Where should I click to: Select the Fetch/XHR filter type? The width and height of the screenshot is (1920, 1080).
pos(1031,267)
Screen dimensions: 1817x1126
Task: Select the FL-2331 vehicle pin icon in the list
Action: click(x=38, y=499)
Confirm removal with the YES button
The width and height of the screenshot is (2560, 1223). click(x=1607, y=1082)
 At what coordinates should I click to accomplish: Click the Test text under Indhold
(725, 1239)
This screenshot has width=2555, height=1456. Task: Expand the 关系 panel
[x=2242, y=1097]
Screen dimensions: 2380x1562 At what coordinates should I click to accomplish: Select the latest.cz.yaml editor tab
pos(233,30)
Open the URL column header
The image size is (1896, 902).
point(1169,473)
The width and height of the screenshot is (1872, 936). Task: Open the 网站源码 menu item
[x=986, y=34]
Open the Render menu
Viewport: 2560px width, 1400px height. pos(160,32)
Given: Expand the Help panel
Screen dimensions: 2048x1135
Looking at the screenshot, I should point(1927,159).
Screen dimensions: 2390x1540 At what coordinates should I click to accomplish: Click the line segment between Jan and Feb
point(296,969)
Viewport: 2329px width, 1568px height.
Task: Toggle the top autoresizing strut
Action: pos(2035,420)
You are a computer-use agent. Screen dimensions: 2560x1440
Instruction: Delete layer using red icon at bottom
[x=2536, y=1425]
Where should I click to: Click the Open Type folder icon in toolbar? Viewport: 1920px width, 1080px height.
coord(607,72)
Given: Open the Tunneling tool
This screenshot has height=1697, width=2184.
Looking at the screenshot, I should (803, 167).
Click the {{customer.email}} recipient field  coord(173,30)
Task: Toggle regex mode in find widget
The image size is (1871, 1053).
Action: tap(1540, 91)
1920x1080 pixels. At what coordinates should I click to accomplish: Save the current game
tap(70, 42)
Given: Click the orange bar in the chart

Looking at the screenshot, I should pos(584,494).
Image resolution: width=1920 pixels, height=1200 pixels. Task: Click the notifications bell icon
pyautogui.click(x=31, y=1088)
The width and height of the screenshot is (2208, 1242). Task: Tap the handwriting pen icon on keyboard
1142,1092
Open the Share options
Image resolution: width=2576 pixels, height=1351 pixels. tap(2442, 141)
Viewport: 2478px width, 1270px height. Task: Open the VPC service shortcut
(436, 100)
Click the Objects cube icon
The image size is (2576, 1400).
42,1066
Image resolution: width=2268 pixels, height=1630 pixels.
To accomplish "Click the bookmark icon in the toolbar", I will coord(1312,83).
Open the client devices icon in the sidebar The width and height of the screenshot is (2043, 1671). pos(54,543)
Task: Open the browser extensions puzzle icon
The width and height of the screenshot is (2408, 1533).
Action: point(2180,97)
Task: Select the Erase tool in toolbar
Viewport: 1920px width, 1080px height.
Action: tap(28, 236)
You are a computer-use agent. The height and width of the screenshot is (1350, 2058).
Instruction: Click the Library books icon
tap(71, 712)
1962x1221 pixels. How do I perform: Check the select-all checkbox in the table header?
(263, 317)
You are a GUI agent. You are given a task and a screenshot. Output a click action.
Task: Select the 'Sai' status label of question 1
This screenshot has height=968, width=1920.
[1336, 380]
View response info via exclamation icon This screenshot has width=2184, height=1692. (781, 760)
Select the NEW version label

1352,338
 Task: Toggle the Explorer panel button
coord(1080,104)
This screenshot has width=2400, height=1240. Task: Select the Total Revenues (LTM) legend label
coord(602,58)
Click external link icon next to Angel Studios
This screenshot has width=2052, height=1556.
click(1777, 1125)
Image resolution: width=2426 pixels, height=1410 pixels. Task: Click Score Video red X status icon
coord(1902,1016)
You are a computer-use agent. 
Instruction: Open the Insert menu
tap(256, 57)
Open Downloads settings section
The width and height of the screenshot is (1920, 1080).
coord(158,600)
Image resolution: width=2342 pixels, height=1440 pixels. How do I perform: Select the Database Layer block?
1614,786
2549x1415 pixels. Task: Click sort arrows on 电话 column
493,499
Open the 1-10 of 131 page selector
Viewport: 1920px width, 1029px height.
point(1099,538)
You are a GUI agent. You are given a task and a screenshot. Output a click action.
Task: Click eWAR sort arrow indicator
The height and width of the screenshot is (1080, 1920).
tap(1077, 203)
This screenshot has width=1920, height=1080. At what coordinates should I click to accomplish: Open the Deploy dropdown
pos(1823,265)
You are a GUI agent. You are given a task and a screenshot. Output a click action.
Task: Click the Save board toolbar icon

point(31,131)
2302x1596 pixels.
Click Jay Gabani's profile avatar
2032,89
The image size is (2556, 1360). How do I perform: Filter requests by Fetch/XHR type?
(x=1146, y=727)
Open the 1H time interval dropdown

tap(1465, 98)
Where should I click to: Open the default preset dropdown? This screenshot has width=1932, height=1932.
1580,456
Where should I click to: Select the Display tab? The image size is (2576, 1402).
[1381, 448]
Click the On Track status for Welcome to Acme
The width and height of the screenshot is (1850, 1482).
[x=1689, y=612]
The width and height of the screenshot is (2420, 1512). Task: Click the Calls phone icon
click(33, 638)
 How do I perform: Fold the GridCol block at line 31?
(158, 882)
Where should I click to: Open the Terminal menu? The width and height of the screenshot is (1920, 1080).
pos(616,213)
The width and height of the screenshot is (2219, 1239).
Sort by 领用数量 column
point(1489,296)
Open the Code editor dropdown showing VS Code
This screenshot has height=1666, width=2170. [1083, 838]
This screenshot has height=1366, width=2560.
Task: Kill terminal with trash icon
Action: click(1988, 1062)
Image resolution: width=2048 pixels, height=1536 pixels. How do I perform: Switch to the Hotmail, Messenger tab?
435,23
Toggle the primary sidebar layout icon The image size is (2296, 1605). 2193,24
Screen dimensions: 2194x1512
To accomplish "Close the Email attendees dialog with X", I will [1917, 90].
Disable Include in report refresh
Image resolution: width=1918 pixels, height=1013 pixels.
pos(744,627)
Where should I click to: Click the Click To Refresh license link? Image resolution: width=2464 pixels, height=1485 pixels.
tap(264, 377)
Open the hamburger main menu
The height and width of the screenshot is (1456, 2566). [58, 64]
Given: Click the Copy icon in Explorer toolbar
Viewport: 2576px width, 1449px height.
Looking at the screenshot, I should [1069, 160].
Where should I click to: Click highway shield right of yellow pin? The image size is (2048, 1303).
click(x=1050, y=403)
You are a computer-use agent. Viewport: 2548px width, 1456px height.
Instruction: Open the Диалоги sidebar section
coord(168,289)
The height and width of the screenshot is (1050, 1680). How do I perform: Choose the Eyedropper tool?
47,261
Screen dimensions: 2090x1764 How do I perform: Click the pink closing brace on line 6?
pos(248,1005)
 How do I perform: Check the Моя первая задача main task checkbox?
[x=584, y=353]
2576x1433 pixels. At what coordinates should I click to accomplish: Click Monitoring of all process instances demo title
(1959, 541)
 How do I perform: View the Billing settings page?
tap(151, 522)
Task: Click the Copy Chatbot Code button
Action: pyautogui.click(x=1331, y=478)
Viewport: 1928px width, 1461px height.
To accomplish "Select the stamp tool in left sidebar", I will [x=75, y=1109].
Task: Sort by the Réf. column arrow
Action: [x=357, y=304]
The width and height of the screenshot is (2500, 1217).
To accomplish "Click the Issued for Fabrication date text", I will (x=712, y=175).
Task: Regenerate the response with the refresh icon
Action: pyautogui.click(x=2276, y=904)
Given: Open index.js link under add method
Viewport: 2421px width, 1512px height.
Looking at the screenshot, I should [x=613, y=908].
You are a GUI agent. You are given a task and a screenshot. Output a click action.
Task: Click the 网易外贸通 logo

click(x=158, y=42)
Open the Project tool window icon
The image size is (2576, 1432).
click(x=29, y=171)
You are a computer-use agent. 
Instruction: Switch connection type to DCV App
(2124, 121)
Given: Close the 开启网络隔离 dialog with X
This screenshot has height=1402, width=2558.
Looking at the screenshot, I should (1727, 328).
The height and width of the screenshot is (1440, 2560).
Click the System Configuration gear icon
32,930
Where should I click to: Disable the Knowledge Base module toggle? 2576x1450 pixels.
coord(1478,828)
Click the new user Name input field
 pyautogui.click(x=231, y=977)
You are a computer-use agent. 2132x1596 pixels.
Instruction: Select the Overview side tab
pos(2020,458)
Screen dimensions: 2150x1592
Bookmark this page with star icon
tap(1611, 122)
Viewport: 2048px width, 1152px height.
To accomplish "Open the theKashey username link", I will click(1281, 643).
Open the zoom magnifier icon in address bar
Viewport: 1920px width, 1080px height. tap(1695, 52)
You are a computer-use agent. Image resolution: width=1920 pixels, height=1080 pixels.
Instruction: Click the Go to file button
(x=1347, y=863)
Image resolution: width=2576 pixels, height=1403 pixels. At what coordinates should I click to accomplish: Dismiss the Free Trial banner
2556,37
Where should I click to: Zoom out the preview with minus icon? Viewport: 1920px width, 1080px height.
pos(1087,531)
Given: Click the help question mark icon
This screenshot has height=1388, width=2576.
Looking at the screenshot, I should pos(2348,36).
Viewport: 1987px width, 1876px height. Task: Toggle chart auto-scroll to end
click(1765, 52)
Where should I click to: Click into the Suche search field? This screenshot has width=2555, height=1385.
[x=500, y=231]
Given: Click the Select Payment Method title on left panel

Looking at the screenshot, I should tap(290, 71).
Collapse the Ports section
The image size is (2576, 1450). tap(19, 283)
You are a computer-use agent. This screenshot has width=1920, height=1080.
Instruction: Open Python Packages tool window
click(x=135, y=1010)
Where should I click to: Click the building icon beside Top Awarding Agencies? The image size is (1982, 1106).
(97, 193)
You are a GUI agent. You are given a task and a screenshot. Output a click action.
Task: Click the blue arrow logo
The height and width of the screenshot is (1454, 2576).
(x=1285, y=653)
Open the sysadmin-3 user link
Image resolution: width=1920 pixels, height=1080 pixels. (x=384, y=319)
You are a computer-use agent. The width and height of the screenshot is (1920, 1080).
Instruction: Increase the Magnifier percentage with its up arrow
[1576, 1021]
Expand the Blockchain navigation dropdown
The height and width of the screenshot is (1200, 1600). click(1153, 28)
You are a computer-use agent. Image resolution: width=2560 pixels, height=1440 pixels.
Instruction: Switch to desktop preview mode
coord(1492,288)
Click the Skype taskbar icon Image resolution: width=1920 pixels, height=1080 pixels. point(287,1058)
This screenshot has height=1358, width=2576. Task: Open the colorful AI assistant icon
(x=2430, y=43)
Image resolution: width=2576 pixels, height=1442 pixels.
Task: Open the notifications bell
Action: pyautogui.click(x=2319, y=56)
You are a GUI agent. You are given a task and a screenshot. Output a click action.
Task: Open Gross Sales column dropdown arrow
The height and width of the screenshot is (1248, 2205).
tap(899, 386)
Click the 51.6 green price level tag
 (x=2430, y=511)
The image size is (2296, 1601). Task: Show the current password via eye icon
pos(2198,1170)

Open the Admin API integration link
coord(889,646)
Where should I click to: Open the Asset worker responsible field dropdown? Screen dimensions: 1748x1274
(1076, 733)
=-=-=-=-=
_Goal of the exercise_. Could you find every line in the records above that has the string "question" and copy it?

_Exercise response_.
Task: Select the 'Sai' status label of question 1
Given: Click the help question mark icon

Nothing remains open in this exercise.